### [PROMPT]
Repeat the lines of the data exactly and exclude any picture among them.

---

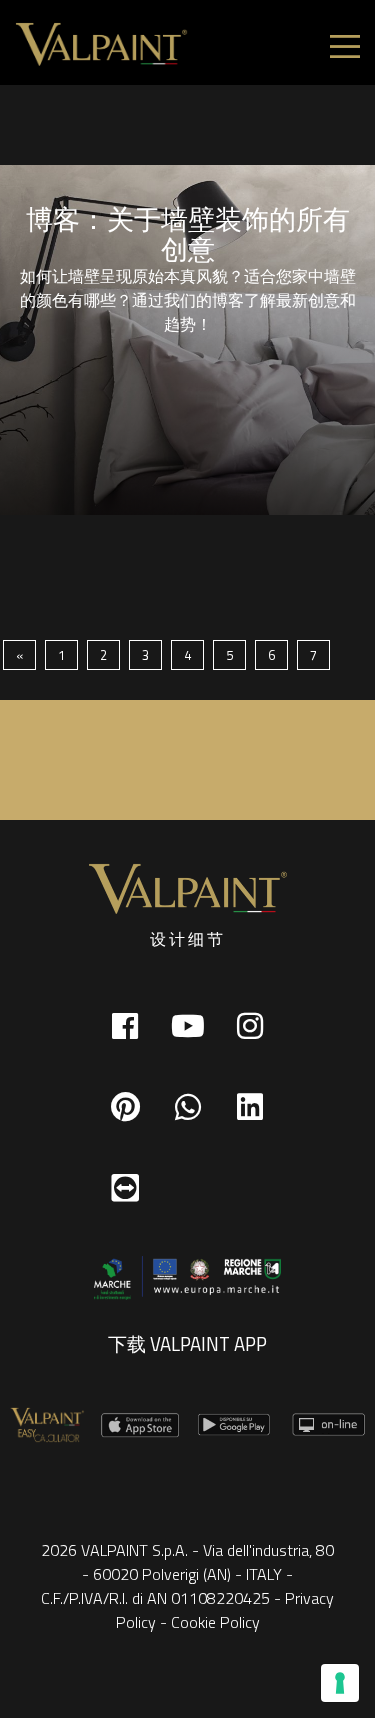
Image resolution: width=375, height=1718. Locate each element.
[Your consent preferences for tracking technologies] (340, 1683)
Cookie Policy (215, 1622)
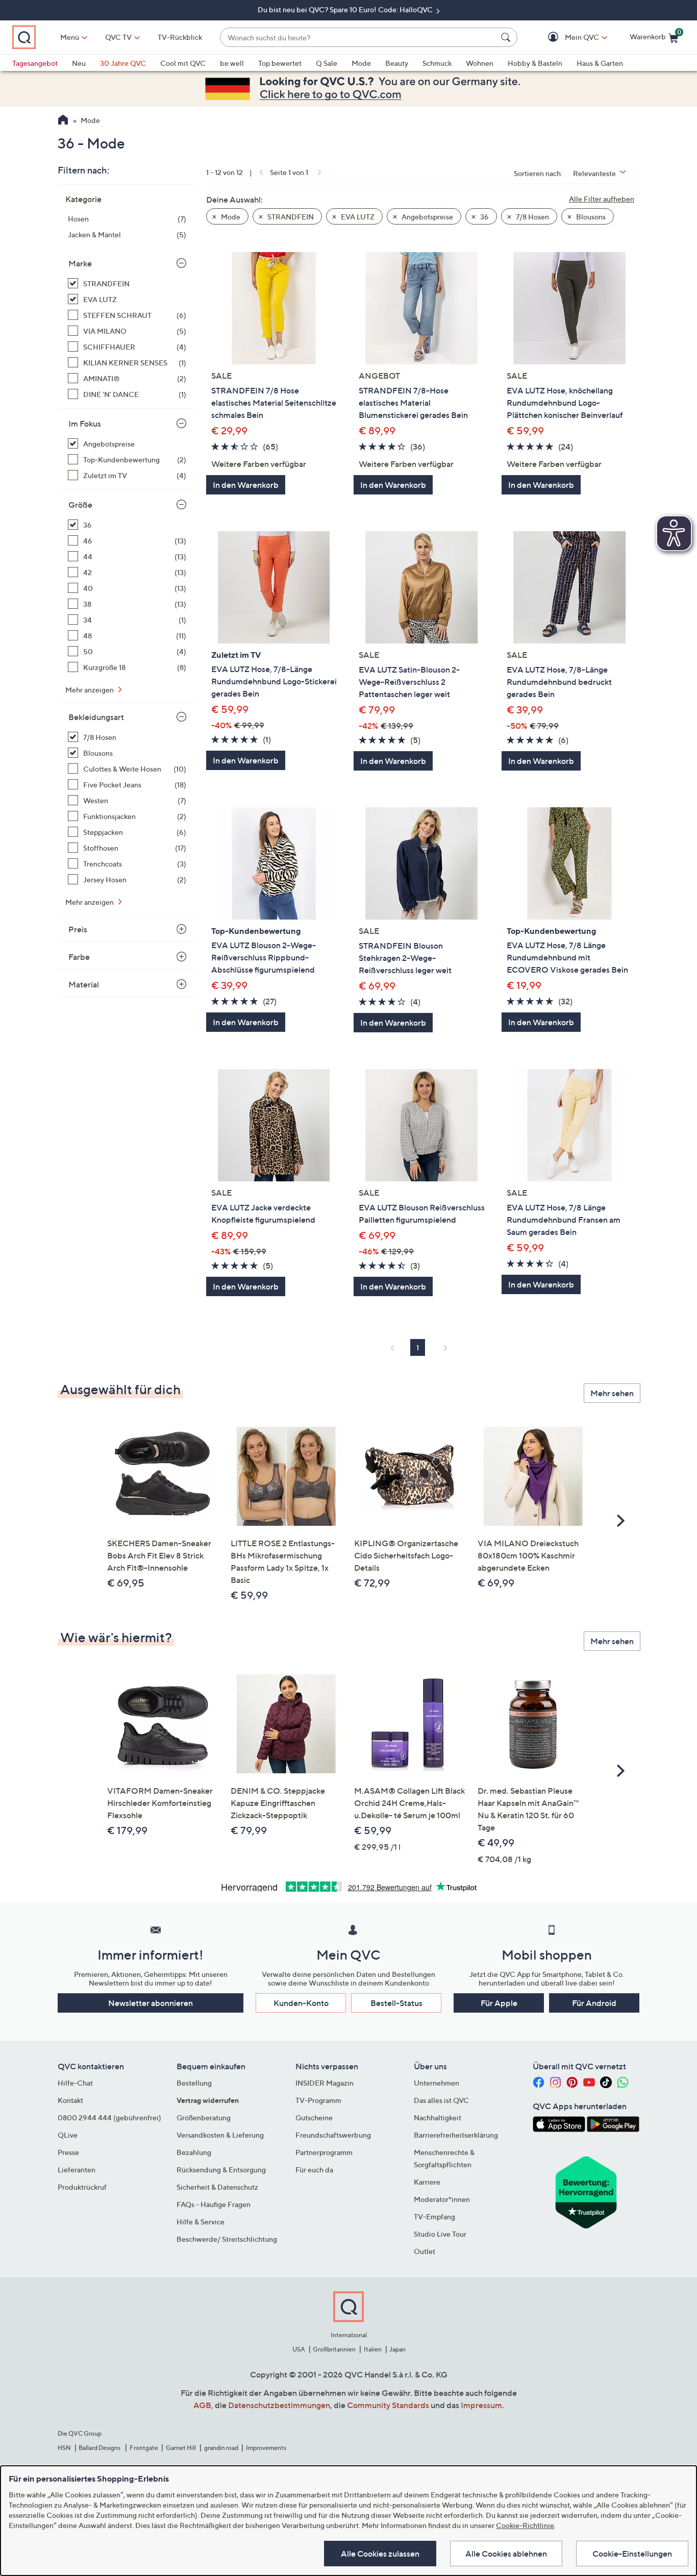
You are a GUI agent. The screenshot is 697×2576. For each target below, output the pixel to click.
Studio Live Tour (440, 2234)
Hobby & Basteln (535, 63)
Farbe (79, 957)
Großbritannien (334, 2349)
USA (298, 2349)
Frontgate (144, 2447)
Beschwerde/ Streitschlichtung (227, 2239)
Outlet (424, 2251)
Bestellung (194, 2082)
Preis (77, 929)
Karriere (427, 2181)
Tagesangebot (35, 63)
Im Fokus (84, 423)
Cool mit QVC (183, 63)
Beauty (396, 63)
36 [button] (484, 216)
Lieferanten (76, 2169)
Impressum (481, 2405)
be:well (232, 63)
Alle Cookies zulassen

---

### [SOLVED PROBLEM]
Image resolution: width=375, height=1718. Locate each element.
[Your consent preferences for tracking technologies] (340, 1683)
Cookie Policy (215, 1622)
You are a GUI agent. The screenshot is 697×2576. For each target below, output the pixel to click.
Studio Live Tour (440, 2234)
Hobby & Basteln (535, 63)
Farbe (79, 957)
Großbritannien (334, 2349)
USA (298, 2349)
Frontgate (144, 2447)
Beschwerde/ Streitschlichtung (227, 2239)
Outlet (424, 2251)
Bestellung (194, 2082)
Preis (77, 929)
Karriere (427, 2181)
Tagesangebot (35, 63)
Im Fokus (84, 423)
Cool mit QVC (183, 63)
Beauty (396, 63)
36 [button] (484, 216)
Lieferanten (76, 2169)
Impressum (481, 2405)
be:well (232, 63)
Alle Cookies zulassen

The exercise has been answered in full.